Nothing was done about this until 1984, when Robert F. Kennedy, Jr., sentenced to 1,500 hours of community service with Hudson Riverkeeper after an arrest for heroin possession the year before, heard from the organization's founder, John Cronin, about local complaints about the pollution of Quassaick Creek. The work with Riverkeeper had led Kennedy to decide on environmental law as a career, and he resolved to identify all the polluters along the creek and sue them.

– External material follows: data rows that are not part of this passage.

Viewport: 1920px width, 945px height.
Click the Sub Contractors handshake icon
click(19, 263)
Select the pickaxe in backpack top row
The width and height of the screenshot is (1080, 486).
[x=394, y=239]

He and Cronin hiked along the lower 7 mi of the creek, taking notes and photos wherever they could. They dived and swam into ponds to collect samples, exposing themselves to raw sewage and many toxins such as naphthalene in the process. They snuck onto company roofs late at night to find illegal pipes. Eventually they identified 24 different sources of pollution and sued 16 different companies under the federal Clean Water Act, all of which settled before trial and helped clean up the lower Quassaick. Kennedy has since cited the experience as an epiphany, the moment he grasped the connection between environmentalism and his family's traditional involvement in social justice: "The battle for the environment ... was the ultimate civil rights and human rights contest, a struggle to maintain public control over publicly owned resources against special interests that would monopolize, segregate and liquidate them for cash." Since then the creek has recovered to the extent that residents have begun planning on how it could be made accessible and used as a park.

In December 2023, the organization Riverkeeper was awarded nearly 4 million dollars in federal funding to remove Holden Dam, now failing and obsolete, from Quassaick Creek.